PC Driver Guide
Software-Only

Virtual Device Drivers

Pretend to be hardware that doesn't exist — they power virtual machines, VPNs, virtual audio cables, and emulators.

Virtual Device Drivers overview

What it is

Virtual device drivers create software abstractions of hardware that doesn't physically exist, or that is shared across software environments. They are essential for virtualization, emulation, and any software that needs a hardware-like interface without the actual hardware behind it.

How it works

In hypervisors, virtual drivers — often VirtIO on Linux — give virtual machines access to storage, network, and display resources that the hypervisor manages. They translate the guest's hardware requests into hypervisor-level calls, which are then serviced by the real underlying hardware. This is what lets a VM behave as though it has its own dedicated devices.

Beyond virtualization, these drivers create virtual serial ports, virtual audio mixers, loopback network adapters, and virtual COM ports. A VPN, for example, creates a virtual network adapter that intercepts your traffic and routes it through an encrypted tunnel — completely transparent to the applications using it.

Real-world examples

  • VirtIO drivers providing fast I/O inside virtual machines.
  • VPN clients that create a virtual network adapter for the encrypted tunnel.
  • Virtual audio cables that route sound between applications.

Keeping these drivers healthy

Install the virtual drivers recommended by your hypervisor or VPN software, and keep them aligned with the host application's version. Mismatched versions are a common source of connectivity or performance problems, so update the driver and the application together.

Before you change anything

We are an educational resource and do not provide downloads or a updater tool. Always get drivers from your hardware manufacturer or your operating system's official update channel, and create a restore point first.

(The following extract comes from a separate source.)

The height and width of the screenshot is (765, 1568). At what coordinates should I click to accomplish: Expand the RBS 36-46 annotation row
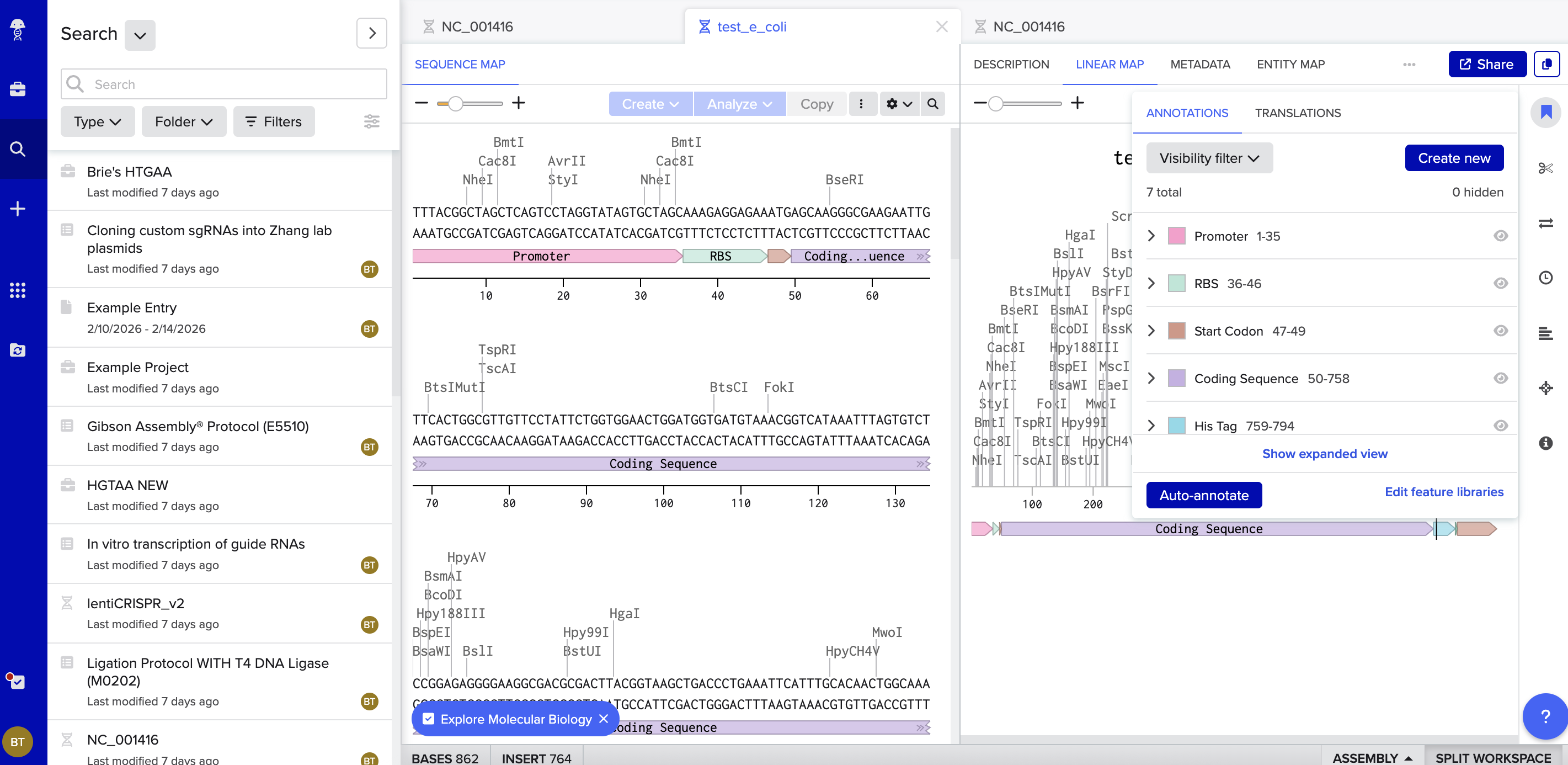pos(1150,283)
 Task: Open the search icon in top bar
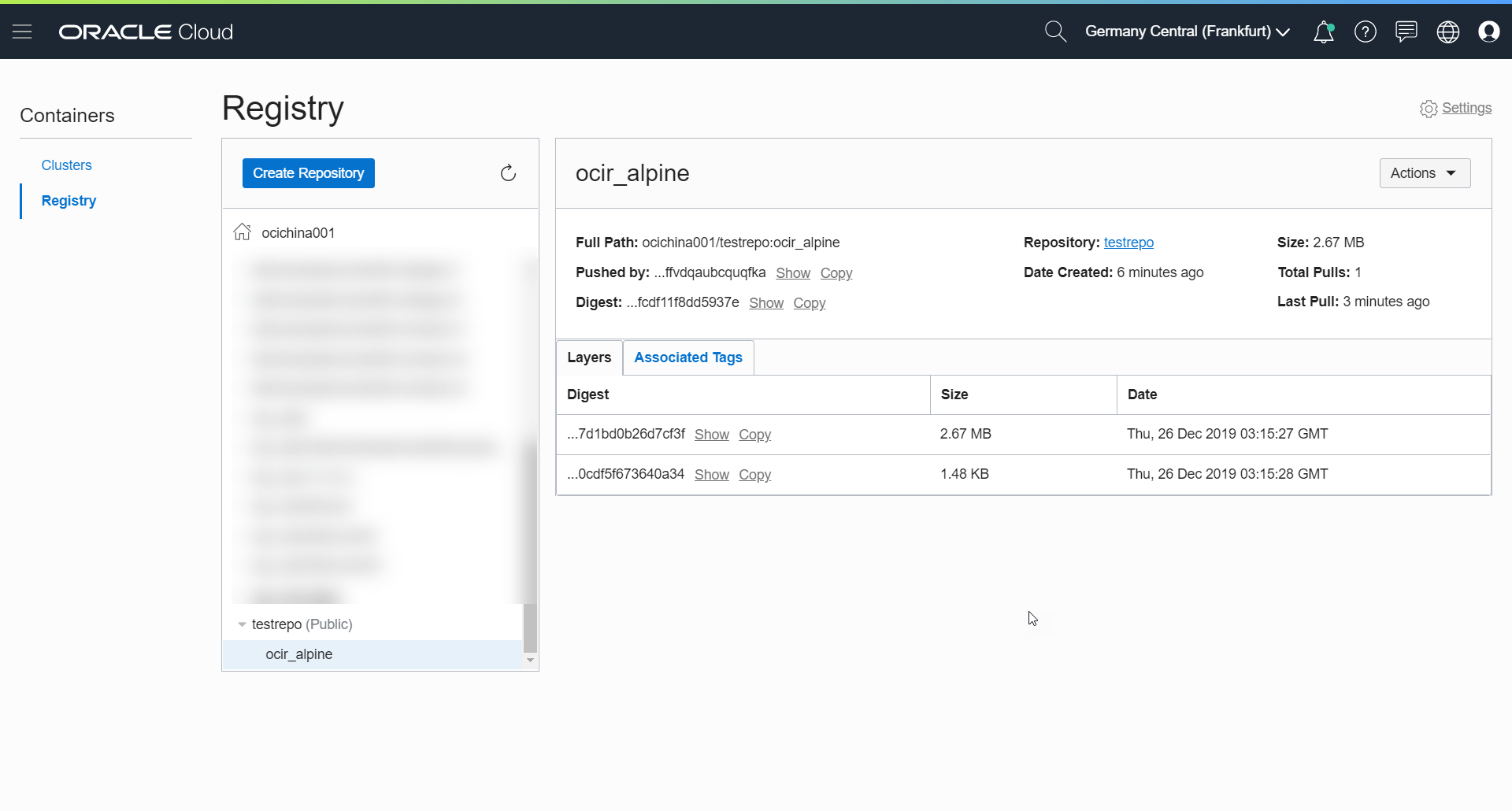tap(1056, 31)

See our safe update guide.

Common issues

Version mismatches

A virtual driver out of sync with its host application can cause connection or performance failures.

Leftover virtual adapters

Uninstalled VPN or VM software can leave orphaned virtual adapters that confuse the network configuration.

Frequently asked questions

It is a driver that presents a software abstraction of hardware that may not physically exist. It lets software interact with a hardware-like interface, which is essential for virtual machines, VPNs, emulators, and similar tools.